> [WHAT YOU HAVE TO DO]
Scan the entries below. List each line with "thumbnail".

START STORED DATA

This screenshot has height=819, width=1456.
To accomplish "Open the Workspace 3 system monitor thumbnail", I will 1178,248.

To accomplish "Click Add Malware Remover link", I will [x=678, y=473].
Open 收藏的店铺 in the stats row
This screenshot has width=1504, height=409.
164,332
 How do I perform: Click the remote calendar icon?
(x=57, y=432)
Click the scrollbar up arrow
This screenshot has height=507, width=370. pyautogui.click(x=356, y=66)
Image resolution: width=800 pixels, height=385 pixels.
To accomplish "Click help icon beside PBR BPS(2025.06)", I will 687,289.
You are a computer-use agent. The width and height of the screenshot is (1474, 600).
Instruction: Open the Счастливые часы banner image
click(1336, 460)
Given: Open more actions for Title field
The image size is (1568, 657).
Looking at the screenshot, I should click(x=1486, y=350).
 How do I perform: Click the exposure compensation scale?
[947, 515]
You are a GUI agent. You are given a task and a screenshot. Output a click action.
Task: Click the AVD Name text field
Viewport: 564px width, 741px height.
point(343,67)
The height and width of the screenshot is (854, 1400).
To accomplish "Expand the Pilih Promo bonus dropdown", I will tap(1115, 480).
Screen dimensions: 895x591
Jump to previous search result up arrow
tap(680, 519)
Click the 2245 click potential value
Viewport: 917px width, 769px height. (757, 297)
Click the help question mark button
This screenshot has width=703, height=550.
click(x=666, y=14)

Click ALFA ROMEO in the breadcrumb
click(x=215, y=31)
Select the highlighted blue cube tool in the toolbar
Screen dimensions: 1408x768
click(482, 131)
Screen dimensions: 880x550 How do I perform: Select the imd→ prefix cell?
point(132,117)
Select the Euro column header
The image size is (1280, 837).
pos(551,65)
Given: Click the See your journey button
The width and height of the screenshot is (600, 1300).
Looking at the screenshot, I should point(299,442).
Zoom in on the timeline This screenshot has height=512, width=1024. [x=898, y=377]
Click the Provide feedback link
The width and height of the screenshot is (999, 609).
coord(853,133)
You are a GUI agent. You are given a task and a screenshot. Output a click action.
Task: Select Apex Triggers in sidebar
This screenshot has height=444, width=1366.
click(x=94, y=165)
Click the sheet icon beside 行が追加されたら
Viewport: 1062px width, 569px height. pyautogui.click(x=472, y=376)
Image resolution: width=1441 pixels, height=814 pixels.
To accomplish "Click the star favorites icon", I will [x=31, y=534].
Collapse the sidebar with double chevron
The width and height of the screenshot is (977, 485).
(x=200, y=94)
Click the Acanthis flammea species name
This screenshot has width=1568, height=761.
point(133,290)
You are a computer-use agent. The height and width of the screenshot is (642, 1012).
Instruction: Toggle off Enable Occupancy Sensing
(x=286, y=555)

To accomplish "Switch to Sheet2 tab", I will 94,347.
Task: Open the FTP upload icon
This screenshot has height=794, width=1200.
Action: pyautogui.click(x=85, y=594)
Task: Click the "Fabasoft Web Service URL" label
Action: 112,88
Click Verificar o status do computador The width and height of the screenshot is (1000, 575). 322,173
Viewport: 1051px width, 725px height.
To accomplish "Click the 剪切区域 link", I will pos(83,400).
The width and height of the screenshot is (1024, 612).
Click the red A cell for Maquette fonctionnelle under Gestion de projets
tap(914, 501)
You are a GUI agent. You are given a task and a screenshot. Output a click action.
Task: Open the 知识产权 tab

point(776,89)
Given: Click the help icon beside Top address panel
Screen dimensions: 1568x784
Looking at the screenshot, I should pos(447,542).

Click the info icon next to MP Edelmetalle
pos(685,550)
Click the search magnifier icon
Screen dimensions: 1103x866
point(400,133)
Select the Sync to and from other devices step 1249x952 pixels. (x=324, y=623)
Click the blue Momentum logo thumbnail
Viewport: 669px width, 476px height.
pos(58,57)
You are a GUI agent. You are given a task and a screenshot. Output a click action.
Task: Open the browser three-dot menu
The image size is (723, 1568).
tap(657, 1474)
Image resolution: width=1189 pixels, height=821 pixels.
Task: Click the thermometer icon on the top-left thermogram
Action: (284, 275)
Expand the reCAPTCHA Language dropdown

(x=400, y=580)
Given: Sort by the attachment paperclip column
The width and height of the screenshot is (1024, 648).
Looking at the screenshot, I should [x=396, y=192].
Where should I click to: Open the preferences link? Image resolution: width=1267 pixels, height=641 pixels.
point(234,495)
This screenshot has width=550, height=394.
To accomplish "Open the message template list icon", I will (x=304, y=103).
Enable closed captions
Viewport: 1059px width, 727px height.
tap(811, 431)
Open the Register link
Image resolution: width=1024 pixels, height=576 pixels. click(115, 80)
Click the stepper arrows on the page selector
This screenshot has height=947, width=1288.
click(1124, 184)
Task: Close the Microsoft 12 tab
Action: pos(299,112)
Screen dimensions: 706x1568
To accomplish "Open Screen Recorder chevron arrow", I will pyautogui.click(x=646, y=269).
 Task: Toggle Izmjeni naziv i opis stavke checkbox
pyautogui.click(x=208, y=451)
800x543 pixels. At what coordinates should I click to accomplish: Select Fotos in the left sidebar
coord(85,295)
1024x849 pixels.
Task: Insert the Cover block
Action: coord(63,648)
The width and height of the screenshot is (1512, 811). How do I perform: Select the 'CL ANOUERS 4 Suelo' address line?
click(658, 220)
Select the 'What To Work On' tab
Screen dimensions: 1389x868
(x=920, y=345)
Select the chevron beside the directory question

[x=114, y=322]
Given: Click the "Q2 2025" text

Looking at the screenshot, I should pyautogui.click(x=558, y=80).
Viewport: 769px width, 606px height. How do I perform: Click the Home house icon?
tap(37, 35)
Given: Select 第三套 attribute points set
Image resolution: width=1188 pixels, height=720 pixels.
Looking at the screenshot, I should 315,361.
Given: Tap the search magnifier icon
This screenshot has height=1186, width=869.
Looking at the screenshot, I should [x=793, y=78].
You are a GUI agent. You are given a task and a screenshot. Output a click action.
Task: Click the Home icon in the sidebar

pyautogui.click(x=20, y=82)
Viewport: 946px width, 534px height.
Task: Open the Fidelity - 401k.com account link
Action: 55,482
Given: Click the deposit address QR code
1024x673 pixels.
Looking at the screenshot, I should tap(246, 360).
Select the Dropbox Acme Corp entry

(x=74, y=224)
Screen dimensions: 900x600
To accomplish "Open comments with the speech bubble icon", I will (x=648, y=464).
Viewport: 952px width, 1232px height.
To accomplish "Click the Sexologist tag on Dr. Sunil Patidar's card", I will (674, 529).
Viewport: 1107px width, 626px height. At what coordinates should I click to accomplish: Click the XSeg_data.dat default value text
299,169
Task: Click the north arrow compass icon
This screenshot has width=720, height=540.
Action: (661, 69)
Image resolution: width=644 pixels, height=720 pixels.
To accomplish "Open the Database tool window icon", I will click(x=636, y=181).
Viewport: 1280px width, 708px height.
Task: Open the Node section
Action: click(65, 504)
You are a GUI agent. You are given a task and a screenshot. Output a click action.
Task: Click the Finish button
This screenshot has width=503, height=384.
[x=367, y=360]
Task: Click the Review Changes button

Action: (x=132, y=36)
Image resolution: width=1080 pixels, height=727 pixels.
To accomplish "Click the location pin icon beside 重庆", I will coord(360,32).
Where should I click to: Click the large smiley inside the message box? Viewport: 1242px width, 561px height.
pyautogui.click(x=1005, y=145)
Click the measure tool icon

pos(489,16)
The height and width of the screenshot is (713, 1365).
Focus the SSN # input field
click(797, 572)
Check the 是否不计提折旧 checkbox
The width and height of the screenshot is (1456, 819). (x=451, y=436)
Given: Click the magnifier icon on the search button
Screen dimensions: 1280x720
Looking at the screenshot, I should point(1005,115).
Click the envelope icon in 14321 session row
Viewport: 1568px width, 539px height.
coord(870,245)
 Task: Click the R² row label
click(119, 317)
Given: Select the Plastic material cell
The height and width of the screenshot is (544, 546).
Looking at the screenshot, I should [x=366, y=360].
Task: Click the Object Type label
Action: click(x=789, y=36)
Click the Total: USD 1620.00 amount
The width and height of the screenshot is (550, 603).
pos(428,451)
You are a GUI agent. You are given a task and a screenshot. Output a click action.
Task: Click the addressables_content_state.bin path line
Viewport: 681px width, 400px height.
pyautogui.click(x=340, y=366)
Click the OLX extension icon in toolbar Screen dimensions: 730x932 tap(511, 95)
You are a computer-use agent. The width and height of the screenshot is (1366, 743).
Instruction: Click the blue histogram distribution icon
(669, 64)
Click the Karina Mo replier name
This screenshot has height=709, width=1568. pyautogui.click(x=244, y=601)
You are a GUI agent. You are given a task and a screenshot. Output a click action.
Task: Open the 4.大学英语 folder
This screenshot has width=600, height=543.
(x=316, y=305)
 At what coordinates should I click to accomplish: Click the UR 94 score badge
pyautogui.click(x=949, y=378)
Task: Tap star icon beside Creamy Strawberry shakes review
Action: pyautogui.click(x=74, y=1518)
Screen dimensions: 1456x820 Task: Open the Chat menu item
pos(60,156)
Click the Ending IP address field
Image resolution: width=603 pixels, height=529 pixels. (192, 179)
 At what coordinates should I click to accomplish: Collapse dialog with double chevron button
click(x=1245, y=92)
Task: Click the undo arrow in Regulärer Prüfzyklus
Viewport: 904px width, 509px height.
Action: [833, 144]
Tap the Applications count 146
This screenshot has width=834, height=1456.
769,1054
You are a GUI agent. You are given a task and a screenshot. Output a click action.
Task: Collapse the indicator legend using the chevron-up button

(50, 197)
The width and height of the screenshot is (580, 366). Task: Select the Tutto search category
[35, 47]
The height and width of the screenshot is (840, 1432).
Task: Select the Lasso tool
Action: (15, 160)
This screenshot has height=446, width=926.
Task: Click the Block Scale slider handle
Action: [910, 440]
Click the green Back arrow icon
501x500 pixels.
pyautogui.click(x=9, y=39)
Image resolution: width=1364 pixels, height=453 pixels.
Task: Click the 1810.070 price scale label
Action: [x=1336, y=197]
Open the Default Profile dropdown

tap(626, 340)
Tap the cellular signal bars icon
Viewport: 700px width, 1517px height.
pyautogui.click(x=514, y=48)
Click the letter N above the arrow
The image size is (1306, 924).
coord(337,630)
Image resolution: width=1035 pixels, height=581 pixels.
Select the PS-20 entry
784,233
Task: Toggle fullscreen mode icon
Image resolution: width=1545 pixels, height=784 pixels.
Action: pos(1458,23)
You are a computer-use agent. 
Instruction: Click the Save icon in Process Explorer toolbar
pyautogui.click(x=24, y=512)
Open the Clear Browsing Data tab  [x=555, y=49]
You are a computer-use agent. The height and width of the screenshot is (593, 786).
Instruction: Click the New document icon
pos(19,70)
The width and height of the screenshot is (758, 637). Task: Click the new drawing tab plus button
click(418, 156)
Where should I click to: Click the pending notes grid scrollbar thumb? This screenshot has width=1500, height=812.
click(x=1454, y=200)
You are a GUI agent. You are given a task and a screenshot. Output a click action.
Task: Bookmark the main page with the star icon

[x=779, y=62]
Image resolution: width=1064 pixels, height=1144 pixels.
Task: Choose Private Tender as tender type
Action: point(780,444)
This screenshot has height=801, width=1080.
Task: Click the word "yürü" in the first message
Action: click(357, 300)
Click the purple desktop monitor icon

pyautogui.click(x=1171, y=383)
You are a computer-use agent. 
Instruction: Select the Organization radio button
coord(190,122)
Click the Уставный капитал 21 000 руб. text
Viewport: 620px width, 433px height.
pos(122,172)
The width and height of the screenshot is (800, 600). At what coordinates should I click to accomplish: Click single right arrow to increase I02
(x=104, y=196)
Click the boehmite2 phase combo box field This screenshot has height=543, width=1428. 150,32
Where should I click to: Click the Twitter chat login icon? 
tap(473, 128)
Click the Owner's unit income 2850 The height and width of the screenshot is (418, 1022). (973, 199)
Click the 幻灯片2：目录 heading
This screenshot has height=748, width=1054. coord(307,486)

END STORED DATA

> [EXPECTED ANSWER]
To accomplish "Open the Workspace 3 system monitor thumbnail", I will 1178,248.
Click the blue Momentum logo thumbnail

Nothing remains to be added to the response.